■ TRECHO SELECIONADO ■
++++++++++
A vacina contra a aftosa era aplicada três vezes ao ano. Para dar conta da tarefa, Aldo percorria toda a extensão do território portobelense, desde os seus bairros do interior até as praias do que hoje é Bombinhas. No total, mais de 5 mil cabeças de gado. O detalhe é que nesse período todo o deslocamento era feito na base do pedal, os instrumentos de trabalho amarrados ao bagageiro. Diante da seriedade da função, não havia como esmorecer: “Ganhei muita cabeçada, ganhei muito coice. Porque não podia deixar nem um animal para trás”. Além disso, ele não tinha folga: trabalhava de domingo a domingo.

Os riscos da profissão preocupavam-no, sobretudo porque o ordenado não era grande coisa. Foi o que explicou a “doutor” Antônio, o novo gestor das campanhas de vacinação da região, quando este comunicou que havia um novo tipo de vacina em uso que exigia o aprendizado de técnicas mais refinadas de aplicação. “Essa comissão que eu ganho é dinheiro fácil, ligeiro ele vai embora. Não se faz fundo com isso, eu quero uma coisa pra futuro”, argumentou, ajuntando que estava fora a menos que lhe conseguissem emprego na municipalidade. Era agosto de 1976 e o prefeito, Manoel Felipe da Silva Neto, era velho conhecido do vacinador — vivia cortando capim para as vacas no vargedo da família Rocha. Aldo e Antônio estiveram no gabinete de “Piti” e a conversa foi curta e grossa: Aldinho era o mais novo funcionário público de Porto Belo.

APOSENTADORIA
Com a carteira assinada, a vida melhorou — embora alguns problemas ocorressem. Por um lado, a família dispunha de assistência médica e o ordenado entrava todo mês. Além disso, o salário aumentava anualmente — durante algum tempo, pelo menos. Por outro, em razão de condutas equivocadas do Executivo, ele chegou a ficar seis meses sem receber, dependente da bondade alheia. Também comeu o pão que o diabo amassou durante certa administração, tudo porque resolveu se aventurar na política: submeteu seu nome ao cargo de vereador, mas não se elegeu; tampouco o candidato que apoiou. Essa experiência ele jamais desejou repetir.
++++++++++
■ OBJETIVO DO EXERCÍCIO ■
No trecho sobre o vacinador de Porto Belo, com que frequência a vacina contra a aftosa era aplicada? Os registros não são necessários para esta tarefa.

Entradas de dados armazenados
++++++++++
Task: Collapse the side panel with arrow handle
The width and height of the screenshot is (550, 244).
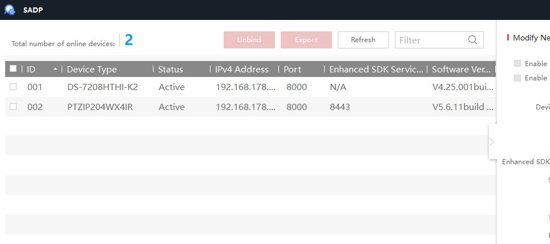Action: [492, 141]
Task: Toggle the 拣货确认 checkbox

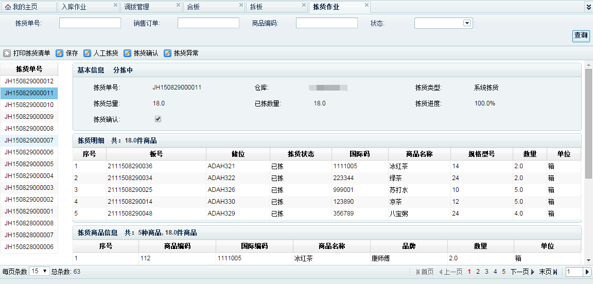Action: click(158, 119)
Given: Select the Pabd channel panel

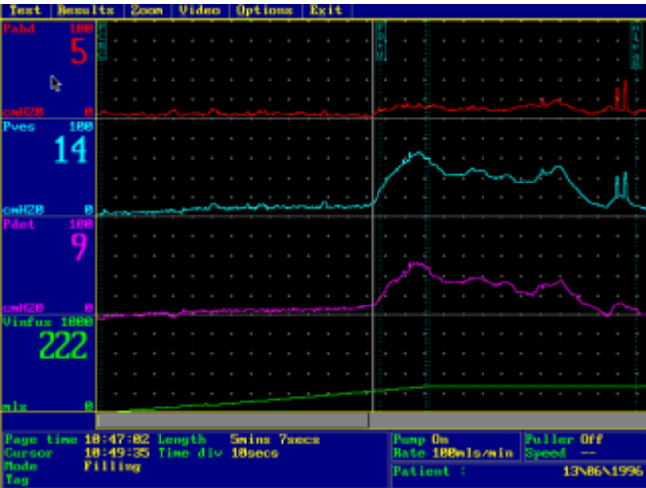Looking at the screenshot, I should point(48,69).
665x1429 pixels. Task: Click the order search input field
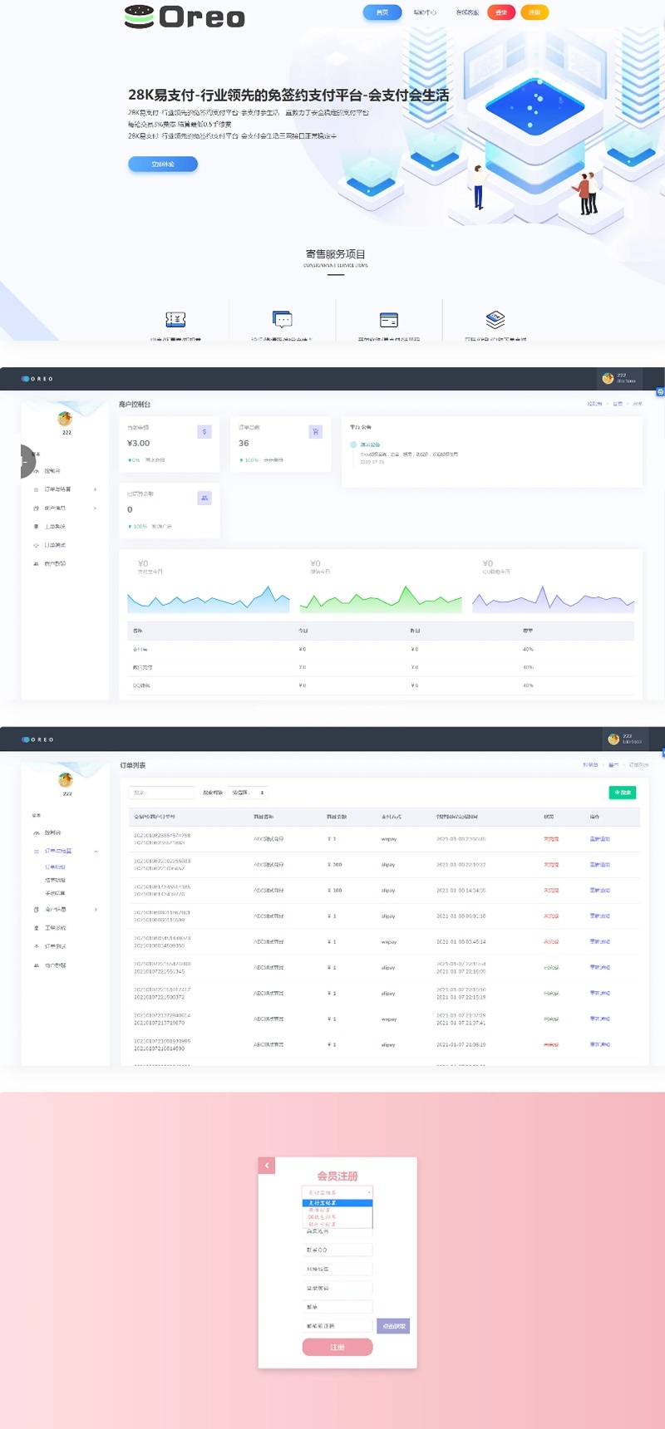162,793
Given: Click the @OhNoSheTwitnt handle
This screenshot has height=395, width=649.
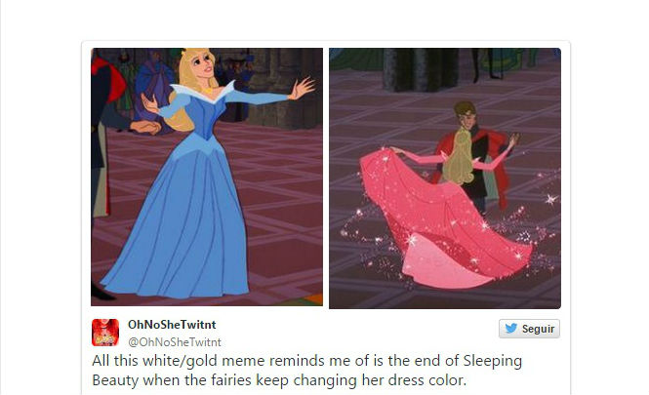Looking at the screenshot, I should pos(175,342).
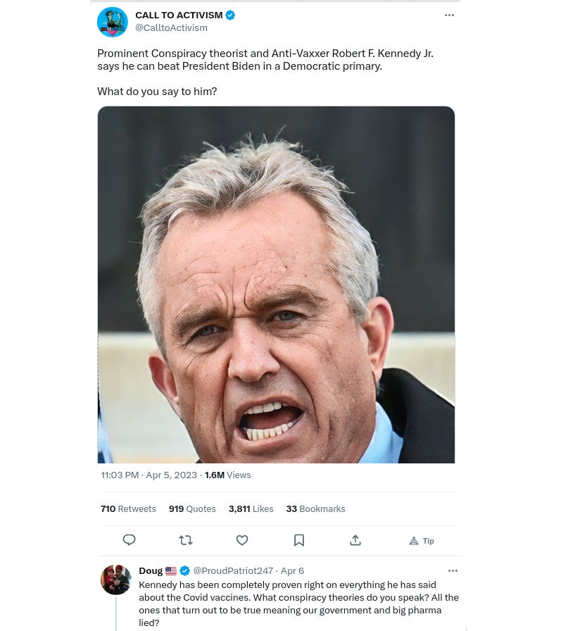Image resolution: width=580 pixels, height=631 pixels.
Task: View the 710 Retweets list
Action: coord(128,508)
++++++++++
■ RESPOSTA À TAREFA ■
Três vezes ao ano.